Ak Parti, parlamenter sistem içinde Türkiye'ye yapabileceği katkıyı
en büyük ölçüde yapmıştır. Bu saatten sonra Türkiye'yi
taşıyabilecek temel nokta, hizmetlerin hepsini
gerçekleştirebileceği, sadece yeryüzün değil, Avrupa'da, Güney
Amerika'da değil, uzayda bile yapılabilecek en önemli sistemlerden
bir tanesi parlamenter sistemi, yani bu hükümet sistemini
değiştirmek ve Türkiye'yi başkanlık modeline getirebilecek anlayışı
ülkemizle bütünleştirmektir."
SİLİVRİ'DEKİ İZDİHAMA TEPKİ
Geçen 13 Aralık'ta İstanbul 13'üncü Ağır Ceza Mahkemesi'nde
görülmesine devam edilen Ergenekon Davası sırasında Silivri
Cezaevi'ndeki yaşanan izdiham ile ilgili de konuşan Soylu şöyle
devam etti:
"Türkiye'nin en önemli siyasi davalarından bir tanesi olan
Ergenekon Davası için, Silivri'de neredeyse mahkemeyi basabilecek
cürette ortaya konulan bir anlayışı tüm Türkiye seyretti.

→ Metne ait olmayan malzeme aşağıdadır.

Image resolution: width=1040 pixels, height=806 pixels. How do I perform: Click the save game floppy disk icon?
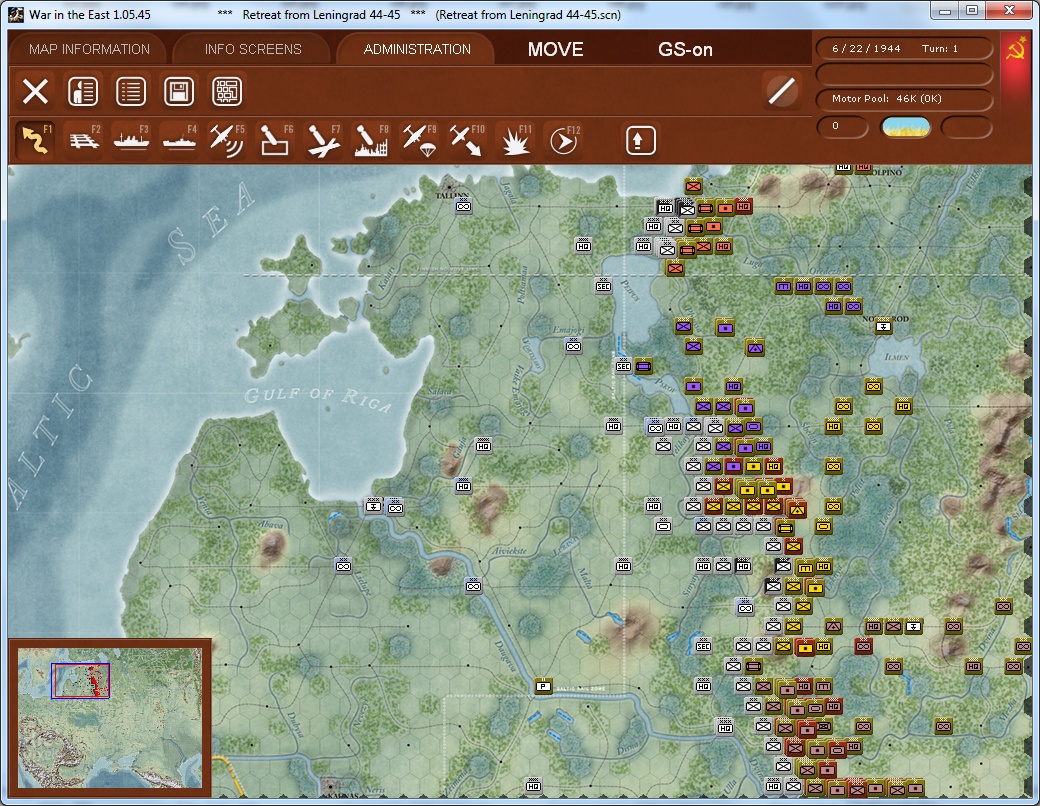[179, 92]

Bir meşru
siyasi parti için bu doğru bir yaklaşım mıdır? Yasama meclisinde,
her türlü meseleyi anlatma, her türlü bağımsız ve özgür şekilde
değerlendirme fırsatı olan bir siyasi parti, her şeyi konuşan bir
siyasi parti için soruyorum, bugün gazetelerde çıktı ya KCK davası
için BDP'de 10 binlerce insanı oraya taşır ve o mahkemeyi kuşatırsa
Türkiye'de hukukun üstünlüğünü kim savunur. Daha henüz mahkeme
tamamlanmadan, kimin suçlu, kimin suçsuz olduğu bilinmeden
mahkemeye yapılacak baskı, anayasamızın 138'nci maddesine
aykırıdır.
AK PARTİ HUKUKUN MEŞRU ÖLÇÜLERİ İÇERİSİNDE
DERDİNİ ANLATTI
Ak Parti, kendi partisi kapatılırken, 8 milyon üyesiyle meydan
yıkma gibi bir anlayışı ortaya koydu mu? Hayır. Anayasa
Mahkemesi'ne gitti. Orada kendi derdini hukukun meşru ölçüleri
içerisinde anlatmaya çalıştı.
Böyle bir sorumsuzluk Türk siyasi hayatının içerisine
sığdırılabilir, anlayışla karşılanabilir bir hadise kesinlikle
değildir. Siyaset, meşru zeminlerde hukukun ve demokrasinin
içerisinde yapılması gereken sorumlu bir anlayışın ta kendisidir.
Onun ötesi sorumsuzluktur ve millet bunun cevabını en iyi şekilde
ortaya koyacaktır. Bunun demokrasilerde en önemli yerlerinden
birisi meclistir, birisi de sandıktır. Demokrasinin başka bir
alternatifi söz konusu değildir."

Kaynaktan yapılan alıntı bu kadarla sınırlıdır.